Samuel Madison, soutenu par sa fille unique Alexandria, clame son innocence. Mais les éléments sont assez nombreux pour qu’il soit déféré devant la justice américaine. Lorsque commence Le dernier message de Sandrine Madison de Thomas H. Cook, (paru dans sa version française aux éditions du Seuil), le procès de Samuel Madison commence dans la petite ville de Coburn (Géorgie), devant une foule de spectateurs vengeurs, pas mécontents de voir un universitaire notoirement imbu de sa personne, risquer la peine capitale.

Plus qu’un polar, Le dernier message de Sandrine Madison est d’abord un roman de prétoire. On suit au fil des jours le procès de Samuel Madison, aidé par un avocat coriace qui a juré à son client de lui éviter la potence. Au fil de flash-back et de témoignages plus ou moins accablants pour l’accusé, la relation entre Sandrine et Samuel, vieille de plus de 20 ans, est disséquée, interprétée, mise à nu par un procureur, plus que convaincu de la culpabilité de l’accusé et qui fait tout, jusqu’à humilier un témoin, pour en convaincre  les jurés. On comprend très vite la complexité cette relation qui s’est nouée entre espoirs, rêves, déceptions, aigreurs et même haine.

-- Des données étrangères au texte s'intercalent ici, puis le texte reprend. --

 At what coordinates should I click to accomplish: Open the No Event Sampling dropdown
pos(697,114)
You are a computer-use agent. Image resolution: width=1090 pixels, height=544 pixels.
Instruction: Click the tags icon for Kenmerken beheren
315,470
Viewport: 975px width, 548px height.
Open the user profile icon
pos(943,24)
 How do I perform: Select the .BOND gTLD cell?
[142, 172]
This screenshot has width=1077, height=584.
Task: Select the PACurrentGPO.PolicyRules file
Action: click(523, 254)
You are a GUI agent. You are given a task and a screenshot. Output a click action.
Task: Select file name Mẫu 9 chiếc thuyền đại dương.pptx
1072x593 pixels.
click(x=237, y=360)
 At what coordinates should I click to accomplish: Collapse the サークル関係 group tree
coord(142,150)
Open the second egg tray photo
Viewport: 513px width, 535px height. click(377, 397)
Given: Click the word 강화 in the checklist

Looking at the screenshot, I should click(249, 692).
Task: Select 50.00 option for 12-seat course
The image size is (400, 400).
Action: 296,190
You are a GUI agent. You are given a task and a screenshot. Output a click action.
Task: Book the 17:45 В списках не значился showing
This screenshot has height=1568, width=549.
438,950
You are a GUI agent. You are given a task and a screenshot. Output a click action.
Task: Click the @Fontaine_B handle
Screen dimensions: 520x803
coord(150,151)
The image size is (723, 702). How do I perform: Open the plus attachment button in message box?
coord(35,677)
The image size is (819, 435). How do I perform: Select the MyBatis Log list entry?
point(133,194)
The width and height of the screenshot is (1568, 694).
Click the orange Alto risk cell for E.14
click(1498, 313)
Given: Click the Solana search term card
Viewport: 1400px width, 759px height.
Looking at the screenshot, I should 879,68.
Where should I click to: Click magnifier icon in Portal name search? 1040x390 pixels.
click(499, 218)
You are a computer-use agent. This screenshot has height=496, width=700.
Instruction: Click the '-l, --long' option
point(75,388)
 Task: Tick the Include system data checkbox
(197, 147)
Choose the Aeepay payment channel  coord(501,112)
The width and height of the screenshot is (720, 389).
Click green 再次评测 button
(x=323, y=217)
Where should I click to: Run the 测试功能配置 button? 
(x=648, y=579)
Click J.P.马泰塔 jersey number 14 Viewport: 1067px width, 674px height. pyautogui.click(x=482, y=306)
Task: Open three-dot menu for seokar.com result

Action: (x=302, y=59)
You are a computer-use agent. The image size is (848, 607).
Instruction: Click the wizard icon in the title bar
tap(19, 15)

Et on est perdu entre les différentes pistes qui s’ouvrent. Et si le forcément coupable Samuel Madison était finalement victime d’une machination diabolique ourdie par sa propre femme ? La vérité, vous l’aurez compris, est encore bien plus complexe, et c’est là où réside tout le talent de Thomas H. Cook, auteur que j’ai découvert complètement par hasard, et qui m’a tout autant séduite.

C’est sur le verdict que se referme ce roman au terme d’un suspens très finement mené. Bref, un livre que j’ai eu beaucoup de plaisir à retrouver chaque soir, un livre parfait pour se détendre, un livre à mettre dans ses valises cet été.